#### [Task goal]
Please return the lines below verbatim, beginning at the one that has "Uncheck Restrict jobs execution at node" and stopping after the one that has "Task: Click the Save button", and add no other lines.

#### [Working data]
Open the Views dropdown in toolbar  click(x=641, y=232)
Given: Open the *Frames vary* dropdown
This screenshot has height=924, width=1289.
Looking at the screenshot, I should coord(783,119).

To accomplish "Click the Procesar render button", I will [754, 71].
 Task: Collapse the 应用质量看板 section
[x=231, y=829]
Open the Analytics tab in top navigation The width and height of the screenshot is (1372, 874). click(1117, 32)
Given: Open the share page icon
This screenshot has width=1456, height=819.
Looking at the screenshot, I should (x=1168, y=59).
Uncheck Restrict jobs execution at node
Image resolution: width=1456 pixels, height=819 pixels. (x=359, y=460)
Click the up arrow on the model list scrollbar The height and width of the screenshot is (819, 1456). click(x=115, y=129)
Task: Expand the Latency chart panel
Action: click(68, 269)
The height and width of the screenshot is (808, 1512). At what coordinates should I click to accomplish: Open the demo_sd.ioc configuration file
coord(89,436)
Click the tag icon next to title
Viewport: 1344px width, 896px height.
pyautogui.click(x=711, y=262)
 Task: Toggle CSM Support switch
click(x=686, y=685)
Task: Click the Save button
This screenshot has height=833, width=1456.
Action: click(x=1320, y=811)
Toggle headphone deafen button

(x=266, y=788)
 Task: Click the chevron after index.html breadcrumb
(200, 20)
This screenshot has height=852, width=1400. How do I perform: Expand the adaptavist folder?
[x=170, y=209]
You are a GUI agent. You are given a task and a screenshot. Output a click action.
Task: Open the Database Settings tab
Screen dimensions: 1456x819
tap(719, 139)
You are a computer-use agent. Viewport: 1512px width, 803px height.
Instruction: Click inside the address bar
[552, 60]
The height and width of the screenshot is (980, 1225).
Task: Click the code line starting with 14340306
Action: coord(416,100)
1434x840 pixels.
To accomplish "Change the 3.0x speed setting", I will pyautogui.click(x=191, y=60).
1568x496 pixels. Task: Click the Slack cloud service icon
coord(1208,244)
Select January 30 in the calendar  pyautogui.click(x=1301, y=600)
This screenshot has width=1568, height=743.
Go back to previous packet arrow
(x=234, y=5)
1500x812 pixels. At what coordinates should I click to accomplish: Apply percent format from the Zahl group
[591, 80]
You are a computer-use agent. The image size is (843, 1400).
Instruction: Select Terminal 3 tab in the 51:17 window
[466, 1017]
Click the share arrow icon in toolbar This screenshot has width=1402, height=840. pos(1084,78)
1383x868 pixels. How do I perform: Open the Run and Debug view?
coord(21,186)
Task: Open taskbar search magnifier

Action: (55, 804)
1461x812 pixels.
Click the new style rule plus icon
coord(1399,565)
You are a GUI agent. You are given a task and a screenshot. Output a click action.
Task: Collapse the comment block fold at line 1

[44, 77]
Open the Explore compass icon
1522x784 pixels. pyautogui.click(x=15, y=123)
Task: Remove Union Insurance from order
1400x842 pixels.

#### [Written response]
Uncheck Restrict jobs execution at node
Image resolution: width=1456 pixels, height=819 pixels. (x=359, y=460)
Click the up arrow on the model list scrollbar The height and width of the screenshot is (819, 1456). click(x=115, y=129)
Task: Expand the Latency chart panel
Action: click(68, 269)
The height and width of the screenshot is (808, 1512). At what coordinates should I click to accomplish: Open the demo_sd.ioc configuration file
coord(89,436)
Click the tag icon next to title
Viewport: 1344px width, 896px height.
pyautogui.click(x=711, y=262)
 Task: Toggle CSM Support switch
click(x=686, y=685)
Task: Click the Save button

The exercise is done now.